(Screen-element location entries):
┄┄┄┄┄┄┄┄┄┄┄┄┄┄┄┄┄┄┄┄
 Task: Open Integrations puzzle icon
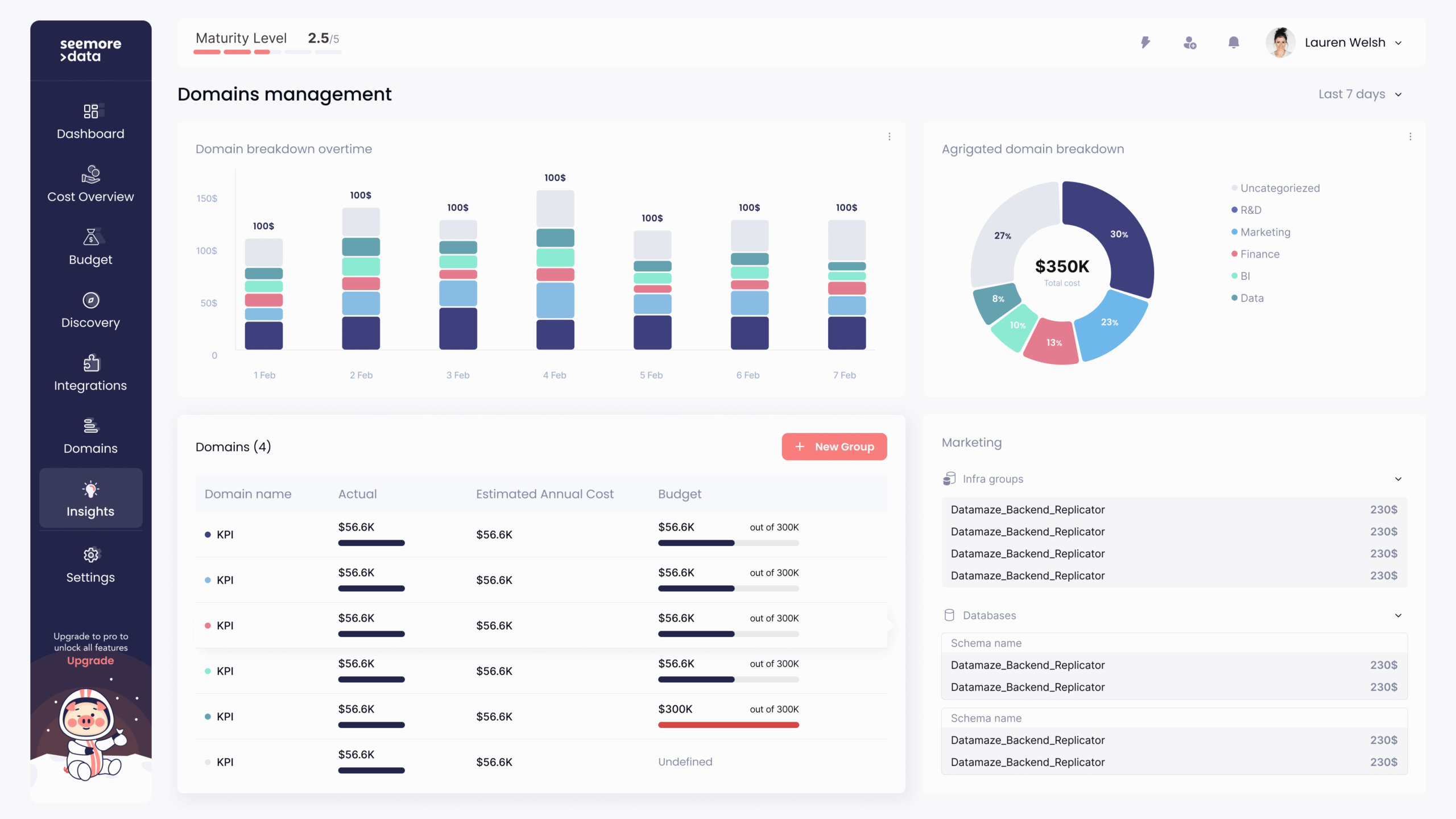point(90,363)
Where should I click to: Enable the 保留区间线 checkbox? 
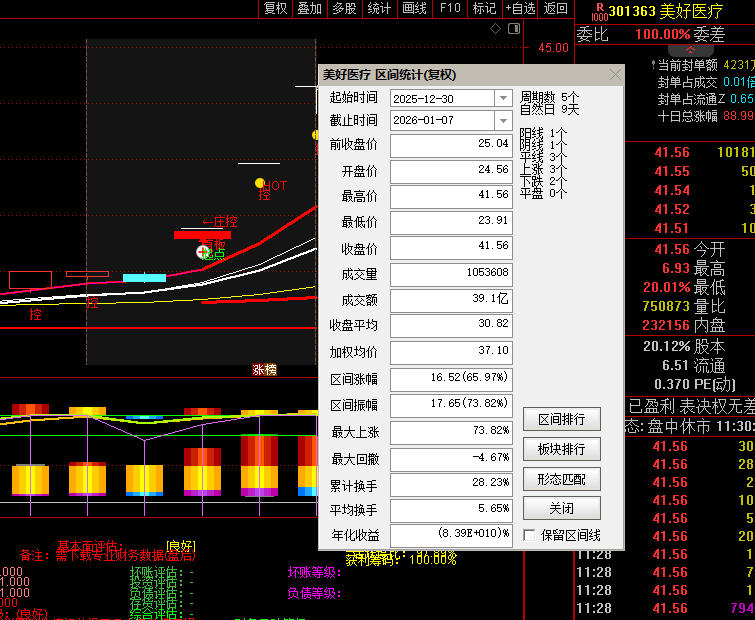pos(529,535)
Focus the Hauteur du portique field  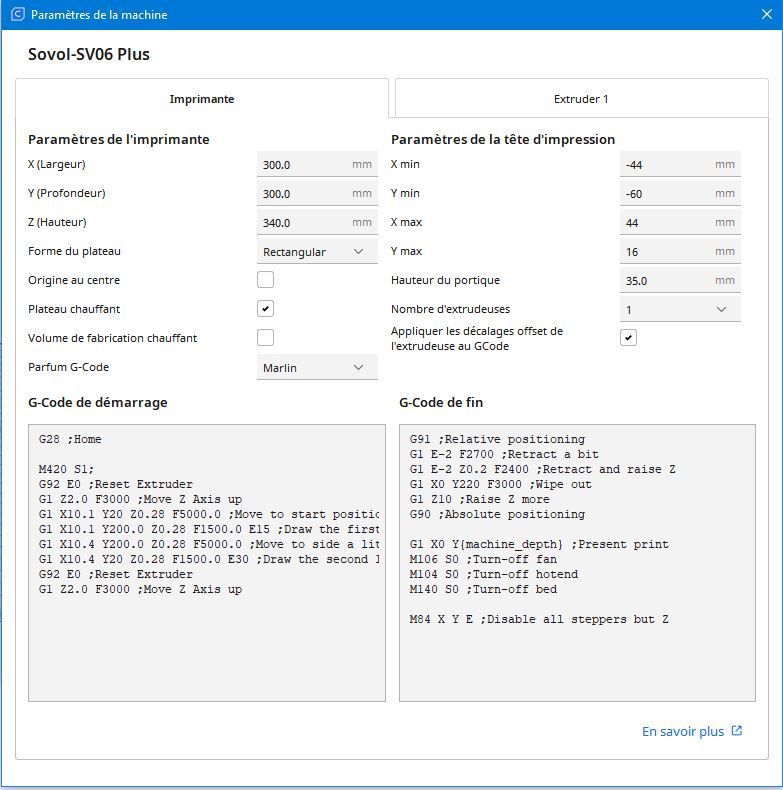(x=680, y=280)
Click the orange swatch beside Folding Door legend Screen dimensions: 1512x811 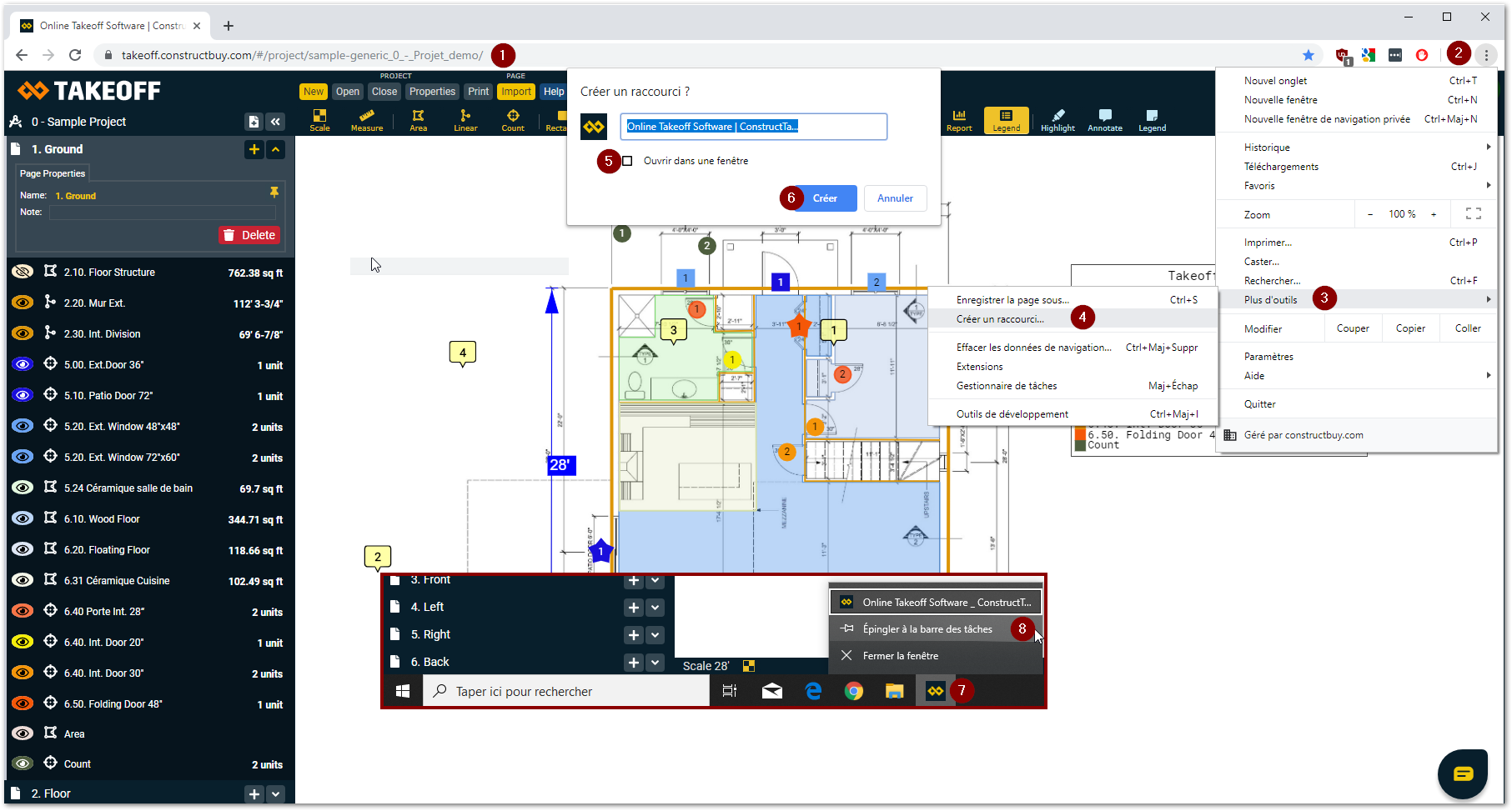pyautogui.click(x=1081, y=434)
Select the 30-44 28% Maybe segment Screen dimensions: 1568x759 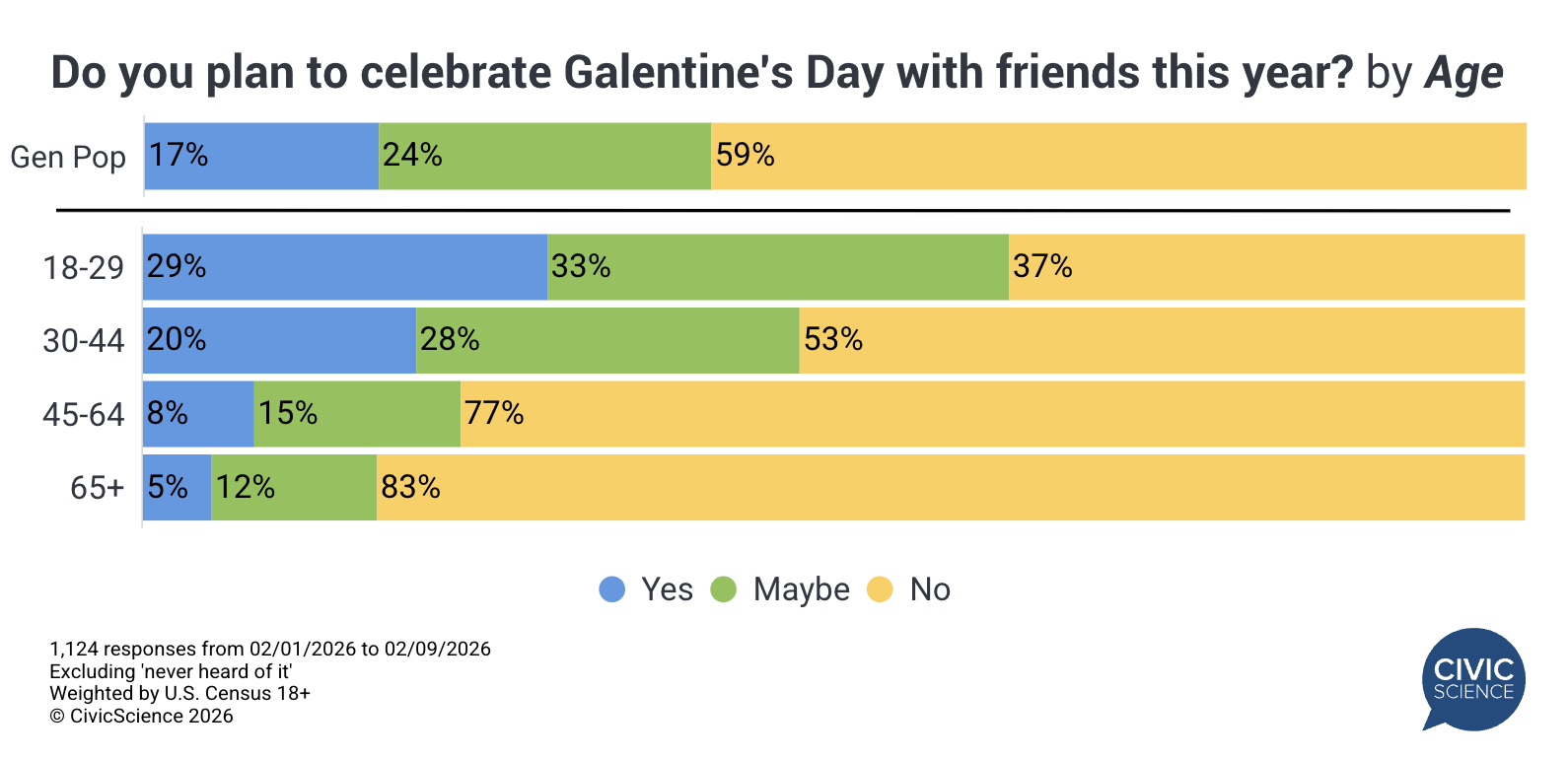607,340
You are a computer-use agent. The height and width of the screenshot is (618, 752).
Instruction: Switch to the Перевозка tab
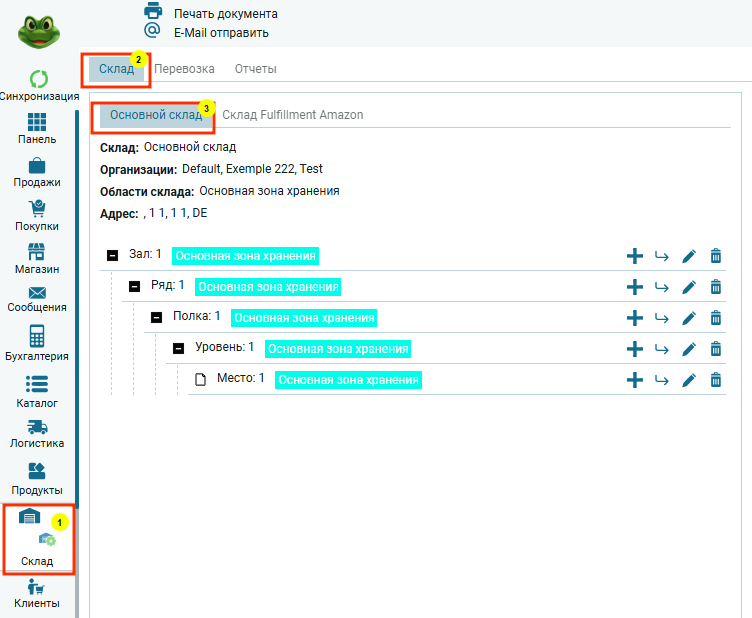pyautogui.click(x=184, y=69)
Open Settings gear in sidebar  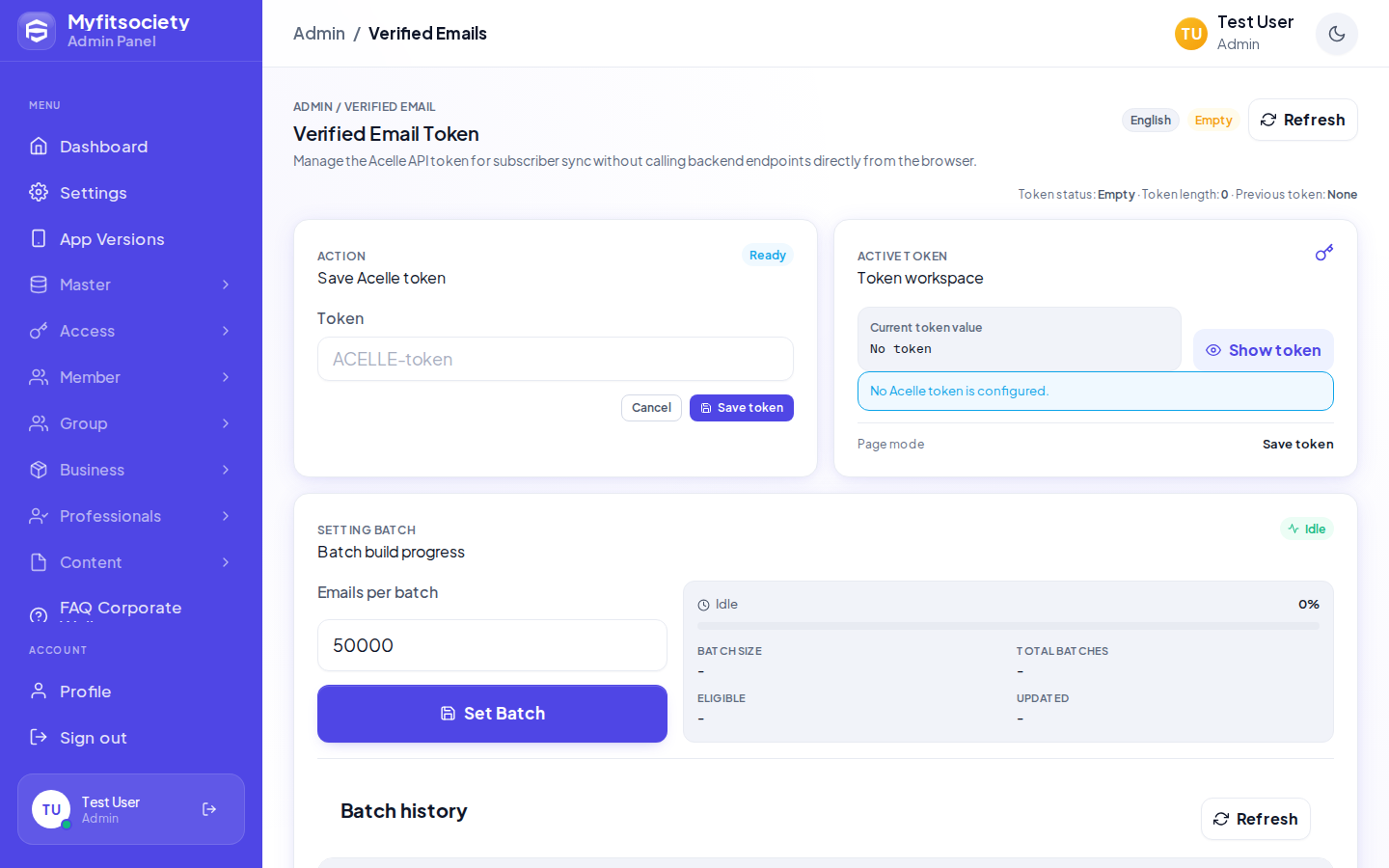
┄┄┄┄┄┄┄┄┄┄┄┄┄┄┄┄┄┄┄┄
(Exercise brief): Please reproduce everything from the line containing "You are a computer-use" down to the end of the entries. Leave the pictures out of your answer.

(Response to the task):
You are a computer-use agent. The height and width of the screenshot is (618, 752).
Instruction: Switch to the Перевозка tab
pyautogui.click(x=184, y=69)
Open Settings gear in sidebar  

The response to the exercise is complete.